The first, the former Carson and Colorado Railway, comprised 300 miles of single track running south from the Southern Pacific main line between Mound House, Nevada (outside Carson City) and Keeler, California. The line was originally built by the Virginia and Truckee Railroad, and was purchased by the Southern Pacific in 1900, when the line made enough profit to repay the purchase price within one month. In later years the line was not as profitable, although it was enough to justify dieselizing the line, one of the few such cases in the United States.

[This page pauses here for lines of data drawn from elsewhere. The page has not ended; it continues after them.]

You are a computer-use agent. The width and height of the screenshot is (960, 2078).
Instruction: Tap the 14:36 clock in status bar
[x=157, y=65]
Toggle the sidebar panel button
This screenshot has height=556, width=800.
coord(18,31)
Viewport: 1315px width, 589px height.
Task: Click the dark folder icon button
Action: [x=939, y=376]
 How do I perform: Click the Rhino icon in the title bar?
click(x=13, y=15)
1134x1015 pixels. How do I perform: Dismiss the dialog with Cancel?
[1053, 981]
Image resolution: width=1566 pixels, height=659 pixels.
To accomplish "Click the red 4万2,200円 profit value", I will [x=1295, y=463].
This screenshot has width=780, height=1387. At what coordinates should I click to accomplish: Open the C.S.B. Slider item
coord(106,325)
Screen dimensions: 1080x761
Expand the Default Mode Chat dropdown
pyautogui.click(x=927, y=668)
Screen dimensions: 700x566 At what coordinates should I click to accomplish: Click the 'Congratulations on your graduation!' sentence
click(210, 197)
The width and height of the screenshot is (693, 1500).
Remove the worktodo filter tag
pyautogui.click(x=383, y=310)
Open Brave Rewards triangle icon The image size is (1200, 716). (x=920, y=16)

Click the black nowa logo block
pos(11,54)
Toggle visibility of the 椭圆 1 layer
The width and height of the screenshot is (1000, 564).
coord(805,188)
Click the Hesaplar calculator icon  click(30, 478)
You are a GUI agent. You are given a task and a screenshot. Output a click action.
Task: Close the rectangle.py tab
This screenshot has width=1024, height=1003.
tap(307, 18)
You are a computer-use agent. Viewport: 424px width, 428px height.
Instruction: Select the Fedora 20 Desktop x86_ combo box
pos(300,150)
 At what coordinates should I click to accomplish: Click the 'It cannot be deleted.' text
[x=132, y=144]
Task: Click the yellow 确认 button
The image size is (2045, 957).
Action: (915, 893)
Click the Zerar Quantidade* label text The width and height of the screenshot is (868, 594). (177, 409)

The narrow-gauge service ended in 1960.

The second line was organized in 1882, as the Nevada and Oregon, and later became the Nevada–California–Oregon Railway (NCO). It was acquired by the Southern Pacific in 1925. It comprised 200 miles of single track running north from Reno, Nevada to Lakeview, Oregon. Plans to continue the line into points in Oregon were never realized. The line was converted to standard gauge in 1928,
and its gauge equipment was sold, though several locomotives subsequently ran on the southern limb of the network, the former Carson and Colorado line.

Several engines and cars of the SP narrow gauge have been preserved in museums, such as the Laws Railroad Museum, Eastern California Museum, Southern California Railway Museum and Nevada County Narrow Gauge Railroad & Transportation Museum.